+++ TEXT UNDER STUDY +++

Her-story, not his-tory

Her-story, not his-toryPassing through a posh Makati gated community this week, I saw a sign regarding metal rat traps available from the barangay office. Ugh! Getting the rats in the cage is one thing, disposing of them is another. My housekeeper swears on rat glue on wood boards or even Dora rat killer to get rid of the pests, which reminded me that in the early 20th-century Philippine snakes were the preferred rat catchers than cats! American teacher Josephine Craig described snakes as “the household cats of the Philippines.”

In their home in Calapan, Mindoro, they had “a perfectly good snake of the python variety living in our roof! The ceiling of the living-room is ‘sawali’ … Evenings I hear a slithering sound overhead and the sawali bulges down under the weight of the snake’s body; then there is squealing of rats, as he pounces, and all grows quiet again while the snake digests his meal. [She asked her brother] if there were any danger of his coming down to make our acquaintance, but he thinks not so long as the supply of rats remains plentiful.”

+++ INFORMATION SHOWN +++

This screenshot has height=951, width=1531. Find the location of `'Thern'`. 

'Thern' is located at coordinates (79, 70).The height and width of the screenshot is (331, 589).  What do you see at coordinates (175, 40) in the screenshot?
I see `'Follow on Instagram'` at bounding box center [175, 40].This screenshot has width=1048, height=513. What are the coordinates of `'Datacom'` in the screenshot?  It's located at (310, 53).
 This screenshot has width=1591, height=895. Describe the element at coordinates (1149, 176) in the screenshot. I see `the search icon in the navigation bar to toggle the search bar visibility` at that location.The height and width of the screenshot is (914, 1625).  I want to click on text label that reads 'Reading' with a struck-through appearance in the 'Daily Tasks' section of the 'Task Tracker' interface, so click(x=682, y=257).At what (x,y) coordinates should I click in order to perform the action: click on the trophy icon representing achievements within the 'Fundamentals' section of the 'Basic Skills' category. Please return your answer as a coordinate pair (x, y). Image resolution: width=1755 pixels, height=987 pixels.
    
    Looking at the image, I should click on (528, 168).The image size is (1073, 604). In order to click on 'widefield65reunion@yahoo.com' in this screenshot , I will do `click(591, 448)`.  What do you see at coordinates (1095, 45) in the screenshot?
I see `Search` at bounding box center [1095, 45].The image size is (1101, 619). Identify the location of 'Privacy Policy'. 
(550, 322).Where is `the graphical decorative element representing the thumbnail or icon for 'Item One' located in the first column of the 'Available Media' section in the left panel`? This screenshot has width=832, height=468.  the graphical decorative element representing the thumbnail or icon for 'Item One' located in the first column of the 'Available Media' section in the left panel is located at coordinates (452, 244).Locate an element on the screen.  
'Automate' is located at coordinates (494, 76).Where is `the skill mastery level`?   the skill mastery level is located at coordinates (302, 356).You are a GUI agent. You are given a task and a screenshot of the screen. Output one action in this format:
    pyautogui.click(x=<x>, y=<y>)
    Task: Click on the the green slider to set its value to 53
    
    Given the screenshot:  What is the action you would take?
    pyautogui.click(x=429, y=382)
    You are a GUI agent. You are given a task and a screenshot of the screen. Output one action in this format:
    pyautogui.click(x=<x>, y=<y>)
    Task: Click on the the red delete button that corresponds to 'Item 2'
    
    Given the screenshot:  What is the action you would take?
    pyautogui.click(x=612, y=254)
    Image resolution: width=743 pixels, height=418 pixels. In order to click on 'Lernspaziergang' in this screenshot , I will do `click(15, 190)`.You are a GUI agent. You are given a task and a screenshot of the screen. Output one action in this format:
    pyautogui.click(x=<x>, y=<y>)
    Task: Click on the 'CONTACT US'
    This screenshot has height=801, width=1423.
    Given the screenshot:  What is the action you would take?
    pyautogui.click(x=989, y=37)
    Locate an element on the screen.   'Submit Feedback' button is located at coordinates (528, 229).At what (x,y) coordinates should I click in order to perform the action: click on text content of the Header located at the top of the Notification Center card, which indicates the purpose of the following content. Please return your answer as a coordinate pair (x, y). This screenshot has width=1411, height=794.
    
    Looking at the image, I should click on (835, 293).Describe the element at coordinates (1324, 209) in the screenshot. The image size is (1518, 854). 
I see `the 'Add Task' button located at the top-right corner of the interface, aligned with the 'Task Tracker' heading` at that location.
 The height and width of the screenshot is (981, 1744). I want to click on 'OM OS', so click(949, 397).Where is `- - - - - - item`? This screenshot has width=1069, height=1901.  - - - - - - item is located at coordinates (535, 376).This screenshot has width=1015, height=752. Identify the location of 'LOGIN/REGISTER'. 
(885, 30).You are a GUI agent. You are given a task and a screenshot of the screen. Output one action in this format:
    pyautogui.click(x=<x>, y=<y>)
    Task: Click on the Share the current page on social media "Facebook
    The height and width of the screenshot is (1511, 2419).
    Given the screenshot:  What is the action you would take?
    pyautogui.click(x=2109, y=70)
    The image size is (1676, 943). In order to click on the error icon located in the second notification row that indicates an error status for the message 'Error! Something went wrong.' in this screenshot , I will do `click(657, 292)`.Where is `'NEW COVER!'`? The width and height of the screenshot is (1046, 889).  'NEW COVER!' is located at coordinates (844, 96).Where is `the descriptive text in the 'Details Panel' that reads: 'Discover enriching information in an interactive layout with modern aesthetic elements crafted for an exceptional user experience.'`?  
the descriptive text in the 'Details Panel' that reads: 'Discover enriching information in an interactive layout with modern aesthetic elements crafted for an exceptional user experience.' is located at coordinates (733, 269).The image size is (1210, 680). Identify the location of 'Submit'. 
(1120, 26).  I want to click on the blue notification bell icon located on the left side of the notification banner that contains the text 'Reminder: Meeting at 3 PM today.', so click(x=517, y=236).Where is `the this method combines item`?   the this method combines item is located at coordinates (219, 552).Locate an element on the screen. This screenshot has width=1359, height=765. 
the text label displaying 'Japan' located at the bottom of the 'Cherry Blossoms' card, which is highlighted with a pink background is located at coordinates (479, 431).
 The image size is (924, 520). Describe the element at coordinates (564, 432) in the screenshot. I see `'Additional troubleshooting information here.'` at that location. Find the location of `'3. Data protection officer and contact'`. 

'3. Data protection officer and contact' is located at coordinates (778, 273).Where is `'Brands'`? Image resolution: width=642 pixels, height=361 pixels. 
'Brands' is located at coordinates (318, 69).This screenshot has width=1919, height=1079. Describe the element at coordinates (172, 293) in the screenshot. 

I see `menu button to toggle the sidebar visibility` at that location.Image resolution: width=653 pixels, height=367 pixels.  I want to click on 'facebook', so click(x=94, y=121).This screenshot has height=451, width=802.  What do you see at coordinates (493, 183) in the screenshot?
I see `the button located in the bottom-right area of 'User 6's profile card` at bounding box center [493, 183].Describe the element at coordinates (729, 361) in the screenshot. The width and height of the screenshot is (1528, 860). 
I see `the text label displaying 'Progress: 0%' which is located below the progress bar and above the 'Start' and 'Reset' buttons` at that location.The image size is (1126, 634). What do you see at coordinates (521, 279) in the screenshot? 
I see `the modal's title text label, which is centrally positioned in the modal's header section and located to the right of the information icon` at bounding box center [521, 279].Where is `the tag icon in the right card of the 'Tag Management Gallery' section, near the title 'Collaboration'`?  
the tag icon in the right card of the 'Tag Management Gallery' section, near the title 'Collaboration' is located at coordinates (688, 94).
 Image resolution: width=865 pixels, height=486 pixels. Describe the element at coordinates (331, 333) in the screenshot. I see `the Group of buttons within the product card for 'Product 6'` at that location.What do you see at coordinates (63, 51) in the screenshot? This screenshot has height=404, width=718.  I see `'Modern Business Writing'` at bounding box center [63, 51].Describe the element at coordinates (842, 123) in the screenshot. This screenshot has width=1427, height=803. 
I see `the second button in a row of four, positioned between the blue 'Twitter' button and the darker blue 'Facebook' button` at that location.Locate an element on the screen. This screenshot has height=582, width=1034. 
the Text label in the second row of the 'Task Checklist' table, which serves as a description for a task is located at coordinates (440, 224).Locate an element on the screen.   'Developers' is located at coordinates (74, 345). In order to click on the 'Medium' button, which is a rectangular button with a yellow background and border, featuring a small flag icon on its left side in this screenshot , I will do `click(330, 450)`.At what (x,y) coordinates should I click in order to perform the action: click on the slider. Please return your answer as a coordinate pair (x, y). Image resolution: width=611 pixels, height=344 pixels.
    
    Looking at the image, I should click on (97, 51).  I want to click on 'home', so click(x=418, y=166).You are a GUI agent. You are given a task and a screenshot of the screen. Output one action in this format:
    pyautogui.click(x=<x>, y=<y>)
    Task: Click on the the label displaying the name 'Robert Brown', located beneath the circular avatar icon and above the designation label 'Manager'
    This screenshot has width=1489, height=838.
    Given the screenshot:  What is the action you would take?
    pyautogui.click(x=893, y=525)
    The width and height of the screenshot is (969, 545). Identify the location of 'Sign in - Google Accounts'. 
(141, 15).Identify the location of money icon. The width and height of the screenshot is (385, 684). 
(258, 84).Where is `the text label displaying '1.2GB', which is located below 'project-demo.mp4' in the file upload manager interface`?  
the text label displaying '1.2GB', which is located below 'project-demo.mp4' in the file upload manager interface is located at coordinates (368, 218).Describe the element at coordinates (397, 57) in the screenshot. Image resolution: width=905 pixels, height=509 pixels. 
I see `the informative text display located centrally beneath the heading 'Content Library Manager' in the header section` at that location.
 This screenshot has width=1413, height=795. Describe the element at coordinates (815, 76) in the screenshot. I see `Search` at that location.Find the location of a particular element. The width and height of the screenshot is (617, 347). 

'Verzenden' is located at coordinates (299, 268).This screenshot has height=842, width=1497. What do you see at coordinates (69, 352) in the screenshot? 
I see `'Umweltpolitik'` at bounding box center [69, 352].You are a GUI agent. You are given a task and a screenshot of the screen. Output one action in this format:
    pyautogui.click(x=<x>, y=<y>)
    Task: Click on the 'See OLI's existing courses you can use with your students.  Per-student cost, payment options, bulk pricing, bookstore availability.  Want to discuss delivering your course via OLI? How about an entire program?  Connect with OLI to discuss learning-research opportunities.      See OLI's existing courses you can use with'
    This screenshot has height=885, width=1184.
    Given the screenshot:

+++

• **ACTIVITY**:
Decide whether each statement agrees with the text on snakes as rat catchers, answering yes or no and quoting the words of the text that settle it: (a) Josephine Craig called snakes "the household cats of the Philippines." (b) The living-room ceiling in the Calapan home was made of wood boards. (c) The housekeeper prefers the metal rat traps from the barangay office. The data has no role in this.

• **SOLUTION**:
(a) Yes: "American teacher Josephine Craig described snakes as “the household cats of the Philippines.”"
(b) No: "The ceiling of the living-room is ‘sawali’"
(c) No: "My housekeeper swears on rat glue on wood boards or even Dora rat killer to get rid of the pests"